É claro que podem dizer que eu falo assim por ser menino da cidade; porém, os livros das 3ª e 4ª classes faziam gala em mostrar a vida no campo, já que Portugal era e é um país essencialmente agrícola.
Aqueles livros focavam os assuntos mais diversos entre os quais a necessidade de se aprender a ler e a escrever. Se, como afirmou naquele concurso a ex-deputada comunista Odete Santos (que deve estar podre de rica) que Salazar dissera que um povo culto é ingovernável, esta noção só se poderia aplicar à cultura política. Na verdade, o comunismo era apresentado como um regime monstruoso, o que afinal se veio a verificar após após o desabar da União Soviética. Comparados com a polícia política soviética (KGB) e a sua homóloga nazi (Gestapo) os tipos da “PIDE” não passavam de meninos de coro! Por muito que seja condenável a existência das prisões de Caxias, Peniche ou do Tarrafal, onde morreram algumas dezenas de comunistas, estas não se podem comparar com os “Arquipélagos Goulag” soviéticos onde trabalharam até à morte milhões de presos políticos. Parece incrível mas na nossa Assembleia da República, onde marcam presença (quando não faltam) dezenas de oportunistas, este assunto continue tabu. Talvez o tipo do “Chega” ou lá o que é, ou a preta gaga que só vê racistas por todo o lado, um dia atire isto à cara do Sr. Jerónimo ou da dona Catarina, mas não acredito. Há que defender o “tacho” que a “populaça na praça” (nome de dois artigos deste blogue publicados em Abril e Junho de 2014) lhes ofereceu. E basta por hoje. 
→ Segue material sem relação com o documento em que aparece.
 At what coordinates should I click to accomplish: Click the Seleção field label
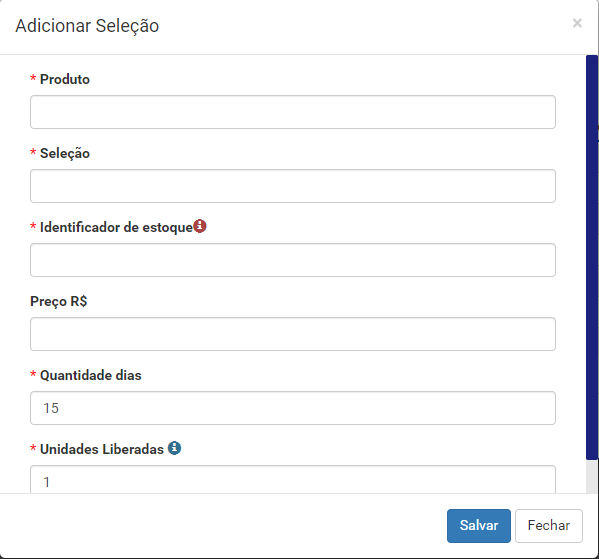(x=65, y=153)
Mais uma vez vou deixar o assunto “em cima da mesa”. Mas não sem antes recordar aquela quadrinha do poeta brasileiro Luiz Vieira, que reza assim:

Se bicudo vem de bica,
E se grota* vem de gruta,
Conforme a palavra indica,
Deputado vem de puta.

  *Grota do italiano grotta através do latim Cripta; galeria escura, subterrâneo, caverna.